» TASK ITEM
Only one stretch of the listing below is wanted. Give it again exactly, from the line with "This screenshot has height=794, width=953." through the line with "Given: Open the".

==== SUPPLIED RECORDS ====

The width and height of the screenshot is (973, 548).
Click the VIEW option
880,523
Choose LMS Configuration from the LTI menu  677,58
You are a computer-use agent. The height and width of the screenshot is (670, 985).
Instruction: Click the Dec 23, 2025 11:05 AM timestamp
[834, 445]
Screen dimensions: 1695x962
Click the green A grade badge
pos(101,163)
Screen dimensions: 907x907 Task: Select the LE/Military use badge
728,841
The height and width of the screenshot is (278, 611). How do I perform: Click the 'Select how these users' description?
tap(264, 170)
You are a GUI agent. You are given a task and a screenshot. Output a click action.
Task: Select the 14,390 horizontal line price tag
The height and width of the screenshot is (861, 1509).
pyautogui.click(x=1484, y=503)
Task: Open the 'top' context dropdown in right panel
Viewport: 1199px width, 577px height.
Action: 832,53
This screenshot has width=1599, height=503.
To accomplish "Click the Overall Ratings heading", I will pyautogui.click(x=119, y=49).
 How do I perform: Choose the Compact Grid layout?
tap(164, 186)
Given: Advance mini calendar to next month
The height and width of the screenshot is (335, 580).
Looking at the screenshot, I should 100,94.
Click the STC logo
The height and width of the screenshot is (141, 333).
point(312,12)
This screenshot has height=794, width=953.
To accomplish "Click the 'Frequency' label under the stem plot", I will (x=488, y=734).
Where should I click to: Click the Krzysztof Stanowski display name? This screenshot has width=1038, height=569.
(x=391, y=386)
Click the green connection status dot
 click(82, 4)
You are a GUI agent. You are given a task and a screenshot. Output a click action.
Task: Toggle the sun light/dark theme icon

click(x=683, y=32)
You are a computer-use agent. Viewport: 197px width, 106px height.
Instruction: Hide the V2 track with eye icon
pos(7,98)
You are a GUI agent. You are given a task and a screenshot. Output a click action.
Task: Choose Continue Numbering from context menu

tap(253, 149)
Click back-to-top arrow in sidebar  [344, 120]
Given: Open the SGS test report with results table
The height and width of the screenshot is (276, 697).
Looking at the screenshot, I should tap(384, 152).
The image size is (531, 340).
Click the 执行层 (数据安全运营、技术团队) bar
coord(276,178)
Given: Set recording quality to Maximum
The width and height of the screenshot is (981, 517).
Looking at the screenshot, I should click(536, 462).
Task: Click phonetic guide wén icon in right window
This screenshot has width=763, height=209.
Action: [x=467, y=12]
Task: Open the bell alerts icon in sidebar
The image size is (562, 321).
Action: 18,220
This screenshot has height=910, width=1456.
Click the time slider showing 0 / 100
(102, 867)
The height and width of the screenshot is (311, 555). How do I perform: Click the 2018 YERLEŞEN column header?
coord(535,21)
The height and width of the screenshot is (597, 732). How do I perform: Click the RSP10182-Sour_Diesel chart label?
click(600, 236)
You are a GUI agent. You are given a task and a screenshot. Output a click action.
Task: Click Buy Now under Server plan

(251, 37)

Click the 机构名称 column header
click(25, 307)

====

» COMPLETED TASK
This screenshot has height=794, width=953.
To accomplish "Click the 'Frequency' label under the stem plot", I will (x=488, y=734).
Where should I click to: Click the Krzysztof Stanowski display name? This screenshot has width=1038, height=569.
(x=391, y=386)
Click the green connection status dot
 click(82, 4)
You are a GUI agent. You are given a task and a screenshot. Output a click action.
Task: Toggle the sun light/dark theme icon

click(x=683, y=32)
You are a computer-use agent. Viewport: 197px width, 106px height.
Instruction: Hide the V2 track with eye icon
pos(7,98)
You are a GUI agent. You are given a task and a screenshot. Output a click action.
Task: Choose Continue Numbering from context menu

tap(253, 149)
Click back-to-top arrow in sidebar  [344, 120]
Given: Open the SGS test report with results table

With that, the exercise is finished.